Word and element locating records:

..............................

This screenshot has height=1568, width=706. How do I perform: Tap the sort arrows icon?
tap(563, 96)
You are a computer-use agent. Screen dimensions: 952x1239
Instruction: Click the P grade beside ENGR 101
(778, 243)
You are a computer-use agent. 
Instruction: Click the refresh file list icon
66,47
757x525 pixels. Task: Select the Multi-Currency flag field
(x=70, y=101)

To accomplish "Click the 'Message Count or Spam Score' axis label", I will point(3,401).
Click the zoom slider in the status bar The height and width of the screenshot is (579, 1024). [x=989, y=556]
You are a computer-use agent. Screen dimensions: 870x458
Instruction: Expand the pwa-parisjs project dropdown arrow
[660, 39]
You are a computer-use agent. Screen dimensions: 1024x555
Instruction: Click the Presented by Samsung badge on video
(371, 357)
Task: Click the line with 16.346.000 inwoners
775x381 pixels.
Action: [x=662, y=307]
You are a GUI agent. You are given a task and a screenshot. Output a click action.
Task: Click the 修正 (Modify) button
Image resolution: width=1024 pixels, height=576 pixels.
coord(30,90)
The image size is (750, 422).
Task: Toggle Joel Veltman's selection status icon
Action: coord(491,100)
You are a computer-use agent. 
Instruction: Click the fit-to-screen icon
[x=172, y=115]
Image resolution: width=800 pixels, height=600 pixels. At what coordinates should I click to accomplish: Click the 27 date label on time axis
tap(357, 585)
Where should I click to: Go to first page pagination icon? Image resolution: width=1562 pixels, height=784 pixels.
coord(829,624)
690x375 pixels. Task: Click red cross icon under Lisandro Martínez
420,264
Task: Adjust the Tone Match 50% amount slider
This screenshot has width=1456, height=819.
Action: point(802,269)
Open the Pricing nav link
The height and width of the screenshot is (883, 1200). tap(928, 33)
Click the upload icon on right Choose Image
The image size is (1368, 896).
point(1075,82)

..............................

### Direction
Swap each "Instruction" in the records for "Directive", and leave every other part of the lines as it is.

### Answer to the task
This screenshot has height=1568, width=706. How do I perform: Tap the sort arrows icon?
tap(563, 96)
You are a computer-use agent. Screen dimensions: 952x1239
Directive: Click the P grade beside ENGR 101
(778, 243)
You are a computer-use agent. 
Directive: Click the refresh file list icon
66,47
757x525 pixels. Task: Select the Multi-Currency flag field
(x=70, y=101)

To accomplish "Click the 'Message Count or Spam Score' axis label", I will point(3,401).
Click the zoom slider in the status bar The height and width of the screenshot is (579, 1024). [x=989, y=556]
You are a computer-use agent. Screen dimensions: 870x458
Directive: Expand the pwa-parisjs project dropdown arrow
[660, 39]
You are a computer-use agent. Screen dimensions: 1024x555
Directive: Click the Presented by Samsung badge on video
(371, 357)
Task: Click the line with 16.346.000 inwoners
775x381 pixels.
Action: [x=662, y=307]
You are a GUI agent. You are given a task and a screenshot. Output a click action.
Task: Click the 修正 (Modify) button
Image resolution: width=1024 pixels, height=576 pixels.
coord(30,90)
The image size is (750, 422).
Task: Toggle Joel Veltman's selection status icon
Action: coord(491,100)
You are a computer-use agent. 
Directive: Click the fit-to-screen icon
[x=172, y=115]
Image resolution: width=800 pixels, height=600 pixels. At what coordinates should I click to accomplish: Click the 27 date label on time axis
tap(357, 585)
Where should I click to: Go to first page pagination icon? Image resolution: width=1562 pixels, height=784 pixels.
coord(829,624)
690x375 pixels. Task: Click red cross icon under Lisandro Martínez
420,264
Task: Adjust the Tone Match 50% amount slider
This screenshot has width=1456, height=819.
Action: point(802,269)
Open the Pricing nav link
The height and width of the screenshot is (883, 1200). tap(928, 33)
Click the upload icon on right Choose Image
The image size is (1368, 896).
point(1075,82)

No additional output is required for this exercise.